Baker also questioned how the road map would fit in with the alert level system, both within and outside Auckland.
“Particularly, it’s not clear how stages two and three relate to the alert level system, and I think it would have been easier to express them as part of that,” he said.
“You might have Auckland at different stages that the rest of the country is able to be at.”
But he was pleased that, in the medium term, the Government appeared to remain focused on what he said could still effectively be called elimination.
“I think it’s good to look into fine-tuning your level 3 to increase people’s freedoms, while at the same time not endangering what level 3 is trying to do.”
Baker said the road map recognised that transmission was much less common outdoors – and that allowing more outside movement was a positive move with summer nearing.
“The school holidays fits with this too, but fundamentally, people are still staying home.”
Hendy urged Aucklanders to be vigilant and do their part toward containing Delta.
“Meeting other families and friends outside is lower risk, but definitely not zero risk, so it will be important that people exercise caution and wear masks if they are going to do so,” he said.
“If you are meeting friends who are not yet vaccinated, encourage them to get their shots as soon as possible.
“Fully vaccinated people are less likely to catch the virus if exposed and less likely to pass it on.”
Otago University Pasifika immunologist Dr Dianne Sika-Paotonu said that, if not careful, the country could be at serious risk of allowing our health system to become overwhelmed, given it was already under strain and burdened even before the pandemic began.

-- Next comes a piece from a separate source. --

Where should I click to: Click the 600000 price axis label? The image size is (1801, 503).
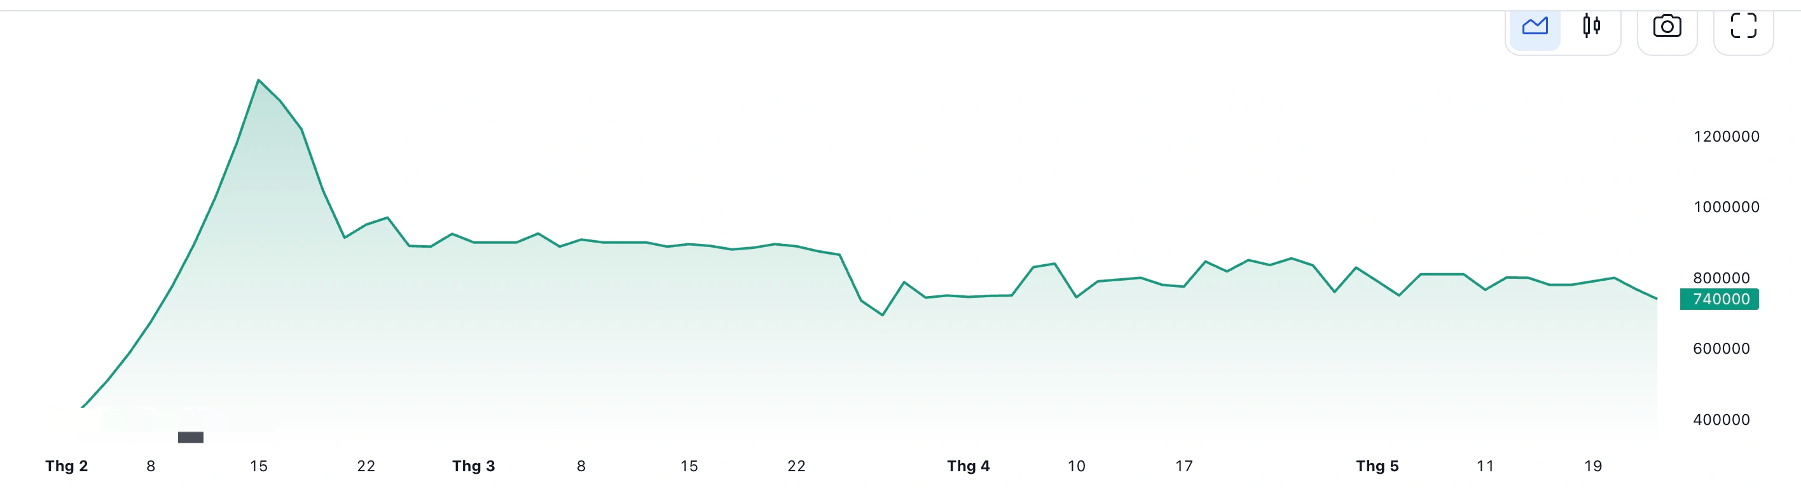click(1721, 349)
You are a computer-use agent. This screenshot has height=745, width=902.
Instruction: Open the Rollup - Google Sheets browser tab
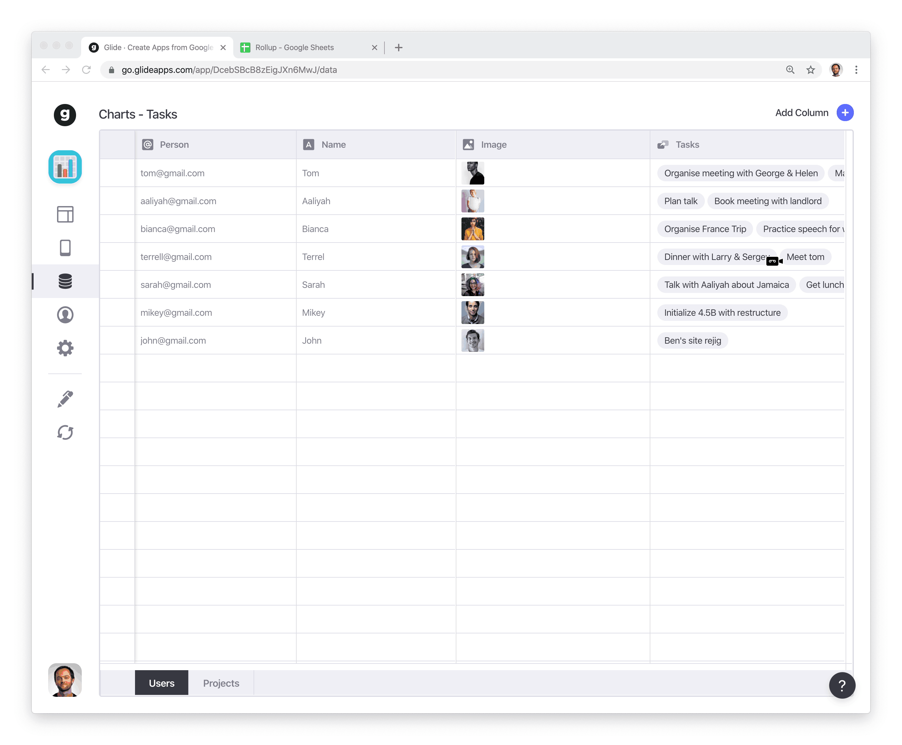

“One only has to consider the situation in other countries with their high hospitalisations and deaths, for a reality check.”
She said faster vaccination, testing and prevention efforts must continue in a way that reduced barriers and built trust for people – with appropriate and targeted approaches focused on getting help and assistance out to those who need it most.
“Caution and compassion will be needed moving forward, as a high degree of risk remains for all in Aotearoa New Zealand, but especially for our most vulnerable communities,” she said.
“Get vaccinated, get tested, follow the alert level rules, and reach out to others and help them do the same – we cannot give up fighting Covid-19.”